Exercício proposto 1: Devolva sem alterações as entradas a partir da linha que contém "イケメン動画&エロ画像 (269, 27)" e pare depois da linha que contém "編集 (1197, 1249)", incluindo ambas.

Um tatuador com questões de mobilidade poderia trabalhar nesses espaços? E seus clientes?
Acessibilidade no mundo da tatuagem é um assunto que vira e mexe ocupava meus pensamentos, mas como uma borboleta que pousa e desaparece logo em seguida. Claro que me preocupava em oferecer um espaço acessível para meus clientes, mas como tatuadora e não dona de estúdio e, como alguém que não era afetada pelo assunto, o pensamento desaparecia, sem gerar nenhuma ação ou conclusão. E até então a ideia de um estúdio de tatuagem pensado na acessibilidade para seus trabalhadores nem como borboleta passageira surgiu em minha mente.
Um pouco de contexto. Acessibilidade é uma palavra repleta de significados, alguns podem entendê-la como a localização de um estúdio e seu acesso através de transporte público, outros usam a palavra para se referir aos preços dos serviços ou produtos.
Neste texto estou me referindo especificamente à acessibilidade arquitetônica de um ambiente quando falamos de questões relacionadas a pessoas com deficiência e/ou mobilidade reduzida. Você já parou pra pensar se os estúdios que costuma frequentar poderiam atender um cliente cadeirante ou que utiliza bengala? Um tatuador com questões de mobilidade poderia trabalhar nesses espaços?

Exercício proposto 2:
Responda com base no texto sobre acessibilidade em estúdios de tatuagem:
(a) Com o que o pensamento sobre acessibilidade na tatuagem é comparado?
(b) Além do acesso por transporte público, a que outro sentido da palavra "acessibilidade" o texto se refere?
(c) Que tipo de acessibilidade o texto declara abordar especificamente?

(Itens de dados)

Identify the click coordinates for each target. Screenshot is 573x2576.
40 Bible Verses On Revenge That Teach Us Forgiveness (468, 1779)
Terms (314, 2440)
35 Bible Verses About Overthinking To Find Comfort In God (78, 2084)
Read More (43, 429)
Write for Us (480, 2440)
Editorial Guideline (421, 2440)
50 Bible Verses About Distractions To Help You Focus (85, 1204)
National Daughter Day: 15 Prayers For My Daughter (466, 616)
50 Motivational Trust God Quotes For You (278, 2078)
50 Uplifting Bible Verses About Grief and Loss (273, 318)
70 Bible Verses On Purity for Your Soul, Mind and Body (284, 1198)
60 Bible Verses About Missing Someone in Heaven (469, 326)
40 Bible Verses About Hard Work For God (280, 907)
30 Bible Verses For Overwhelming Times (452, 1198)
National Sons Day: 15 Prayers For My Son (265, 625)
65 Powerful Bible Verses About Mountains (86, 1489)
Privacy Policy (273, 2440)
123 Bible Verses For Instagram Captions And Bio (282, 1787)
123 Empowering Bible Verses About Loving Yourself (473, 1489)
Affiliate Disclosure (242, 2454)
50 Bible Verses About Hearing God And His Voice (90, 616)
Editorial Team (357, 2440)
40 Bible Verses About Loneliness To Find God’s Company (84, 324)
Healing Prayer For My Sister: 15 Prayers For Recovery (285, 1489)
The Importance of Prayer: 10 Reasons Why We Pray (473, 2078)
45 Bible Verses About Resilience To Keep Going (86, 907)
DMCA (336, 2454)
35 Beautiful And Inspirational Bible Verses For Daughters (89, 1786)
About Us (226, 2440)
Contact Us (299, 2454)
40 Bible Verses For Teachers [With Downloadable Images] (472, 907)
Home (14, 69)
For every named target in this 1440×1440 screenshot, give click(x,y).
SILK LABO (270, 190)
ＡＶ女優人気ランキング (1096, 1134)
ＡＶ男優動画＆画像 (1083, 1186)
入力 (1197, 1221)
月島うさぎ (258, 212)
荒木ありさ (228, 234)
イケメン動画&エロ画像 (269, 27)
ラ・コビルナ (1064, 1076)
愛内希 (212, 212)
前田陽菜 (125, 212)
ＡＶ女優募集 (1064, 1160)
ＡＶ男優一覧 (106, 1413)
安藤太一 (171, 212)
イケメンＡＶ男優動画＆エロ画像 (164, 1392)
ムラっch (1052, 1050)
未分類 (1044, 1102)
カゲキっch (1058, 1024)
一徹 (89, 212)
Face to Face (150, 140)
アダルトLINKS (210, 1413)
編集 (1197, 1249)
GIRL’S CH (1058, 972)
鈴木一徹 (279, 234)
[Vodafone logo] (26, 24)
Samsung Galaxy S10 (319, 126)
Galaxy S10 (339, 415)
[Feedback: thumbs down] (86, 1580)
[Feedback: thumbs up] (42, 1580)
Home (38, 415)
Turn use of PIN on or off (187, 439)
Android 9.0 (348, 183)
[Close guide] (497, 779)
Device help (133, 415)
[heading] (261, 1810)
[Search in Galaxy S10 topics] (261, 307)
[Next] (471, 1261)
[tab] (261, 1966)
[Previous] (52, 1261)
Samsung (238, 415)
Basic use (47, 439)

Resposta do exercício 1:
イケメン動画&エロ画像 (269, 27)
ラ・コビルナ (1064, 1076)
愛内希 (212, 212)
前田陽菜 (125, 212)
ＡＶ女優募集 (1064, 1160)
ＡＶ男優一覧 (106, 1413)
安藤太一 (171, 212)
イケメンＡＶ男優動画＆エロ画像 (164, 1392)
ムラっch (1052, 1050)
未分類 (1044, 1102)
カゲキっch (1058, 1024)
一徹 (89, 212)
Face to Face (150, 140)
アダルトLINKS (210, 1413)
編集 (1197, 1249)

Resposta do exercício 2:
(a) A uma borboleta que pousa e desaparece logo em seguida.
(b) Aos preços dos serviços ou produtos.
(c) À acessibilidade arquitetônica de um ambiente, em questões relacionadas a pessoas com deficiência e/ou mobilidade reduzida.